::: Provided records
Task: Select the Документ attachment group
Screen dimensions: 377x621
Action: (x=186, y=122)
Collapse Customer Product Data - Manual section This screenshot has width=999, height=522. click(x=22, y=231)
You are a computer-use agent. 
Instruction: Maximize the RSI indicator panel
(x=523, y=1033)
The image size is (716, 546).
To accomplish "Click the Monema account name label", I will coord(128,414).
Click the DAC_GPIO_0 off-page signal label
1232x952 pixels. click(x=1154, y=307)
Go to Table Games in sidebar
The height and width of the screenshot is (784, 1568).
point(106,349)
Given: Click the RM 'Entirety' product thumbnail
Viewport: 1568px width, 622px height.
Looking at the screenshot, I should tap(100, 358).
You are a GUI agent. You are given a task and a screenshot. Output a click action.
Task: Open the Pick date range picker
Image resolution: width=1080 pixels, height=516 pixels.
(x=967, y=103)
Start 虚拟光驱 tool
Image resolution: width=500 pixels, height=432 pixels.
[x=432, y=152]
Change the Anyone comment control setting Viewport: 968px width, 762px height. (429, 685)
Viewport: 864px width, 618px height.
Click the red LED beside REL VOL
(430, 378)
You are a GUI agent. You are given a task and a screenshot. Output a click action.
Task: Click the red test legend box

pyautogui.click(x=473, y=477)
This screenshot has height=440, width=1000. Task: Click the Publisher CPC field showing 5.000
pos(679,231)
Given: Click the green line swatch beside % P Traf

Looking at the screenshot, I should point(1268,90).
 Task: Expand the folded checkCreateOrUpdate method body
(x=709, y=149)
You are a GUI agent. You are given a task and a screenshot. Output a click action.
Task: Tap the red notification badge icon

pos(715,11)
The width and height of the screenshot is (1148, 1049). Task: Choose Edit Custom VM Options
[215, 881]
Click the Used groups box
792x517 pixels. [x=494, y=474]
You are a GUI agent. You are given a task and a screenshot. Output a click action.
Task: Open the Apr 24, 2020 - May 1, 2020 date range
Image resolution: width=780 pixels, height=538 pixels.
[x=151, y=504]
::::::
__Required work__
Filter the material above down to the lines that hold the word "Open".

__Result for this exercise__
Task: Open the Pick date range picker
Task: Open the Apr 24, 2020 - May 1, 2020 date range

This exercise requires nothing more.